Carol Garrafa, neurocientista, CEO e fundadora da consultoria Santé.

Usar IA virou básico, onde está o diferencial?

Com a IA cada vez mais presente no dia a dia, saber utilizar essas ferramentas deixa de ser um diferencial e passa a ser o mínimo esperado. O que muda é o tipo de habilidade valorizada. Em vez de execução pura, cresce a importância da capacidade de interpretar, questionar e validar o que a tecnologia entrega.

“A IA entrega rápido e com aparência de qualidade, mas isso pode levar a decisões superficiais. O profissional precisa desenvolver senso crítico para analisar e não apenas aceitar o que recebe”, afirma Carol.

A especialista avalia que este cenário também impacta diretamente o desenvolvimento de profissionais mais jovens. “Com menos contato com o processo de construção do conhecimento, o aprendizado pode se tornar mais rápido, porém menos profundo”, alerta a neurocientista. “Isso porque aprender envolve esforço, erro e reflexão. Quando tudo vem pronto, existe o risco de formar profissionais com menos repertório.”

Por isso, indica Carol, a alfabetização em IA se consolida como uma habilidade essencial. Não apenas para usar ferramentas, mas para interpretar, questionar e tomar decisões mais consistentes.

Mais clareza e comunicação

Outro ponto que merece atenção é o desalinhamento entre o que as empresas esperam e o que os profissionais consideram adequado como forma de trabalho. Diferenças de visão sobre produtividade, autonomia e presença física têm gerado ruídos cada vez mais frequentes, segundo a especialista.

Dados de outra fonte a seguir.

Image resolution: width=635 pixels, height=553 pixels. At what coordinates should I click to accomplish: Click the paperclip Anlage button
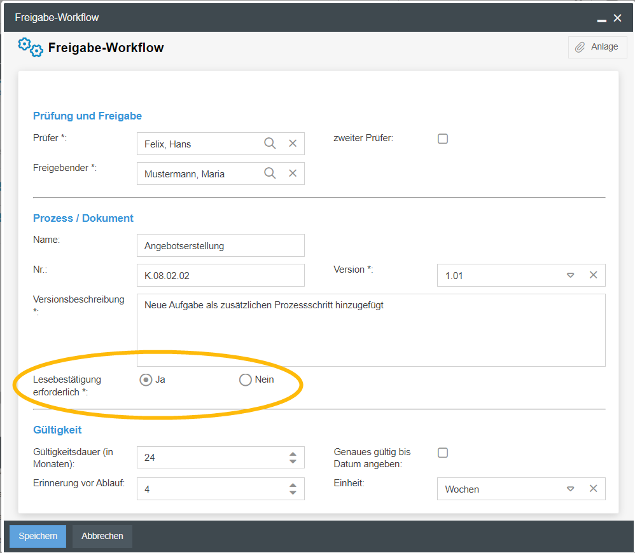[597, 47]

“Quando não há clareza, cada pessoa opera com uma lógica própria. Isso gera retrabalho, desgaste e uma sensação constante de desconexão entre esforço e resultado”, afirma Carol. “A chave, então, é comunicação clara, alinhamento de expectativas e capacidade de negociação, que passam a ser cada vez mais valorizadas.”

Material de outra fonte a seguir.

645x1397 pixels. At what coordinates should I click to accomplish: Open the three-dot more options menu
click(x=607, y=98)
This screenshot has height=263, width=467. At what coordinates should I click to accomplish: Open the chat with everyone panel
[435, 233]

Mais informação, menos foco

Se por um lado a tecnologia ampliou o acesso à informação, por outro ela trouxe um novo desafio: a dificuldade de manter o foco. Hoje, o trabalho acontece em meio a múltiplos estímulos simultâneos. Mensagens, reuniões, e-mails e conteúdos competem pela atenção ao longo do dia.

“Existe uma sensação de produtividade porque as pessoas estão sempre ocupadas. Mas isso nem sempre se traduz em qualidade. Sem foco, a tendência é tomar decisões mais rápidas e menos consistentes”, explica Carol. “Nesse contexto, a capacidade de priorizar e sustentar a atenção passa a ser uma habilidade central para o desempenho.”

Colaboração, confiança e escala

À medida que os desafios se tornam mais complexos, cresce também a necessidade de colaboração entre áreas. Soluções deixam de ser individuais e passam a depender da integração de diferentes perspectivas. Isso exige maior capacidade de articulação, mas também ambientes baseados em confiança.

“Sem confiança, o trabalho se torna mais lento e defensivo. As pessoas deixam de colaborar de forma aberta e passam a se proteger, o que impacta diretamente o resultado”, afirma Carol. “Ao mesmo tempo, com o apoio da tecnologia, tudo ganha escala rapidamente. Uma decisão tomada por uma área pode impactar toda a organização, ampliando a responsabilidade sobre a qualidade dessas deliberações.”

O que não é mais tendência

A transformação provocada pela IA já é visível na rotina das empresas. O que se observa é uma mudança gradual e, muitas vezes, silenciosa nas exigências do trabalho. Habilidades como pensamento sistêmico, alfabetização em IA, capacidade de lidar com complexidade, colaboração entre áreas, construção de confiança, people skills e resolução de problemas em escala já começam a definir o desempenho profissional.

“Muita gente ainda acha que precisa apenas aprender a usar uma nova ferramenta ou fazer um MBA. Mas o que está em jogo é a forma de trabalhar. E isso exige ajustes mais profundos no dia a dia”, alerta Carol Garrafa. “Profissionais que conseguem perceber esse movimento mais cedo tendem a se adaptar com mais consistência e ter mais sucesso.”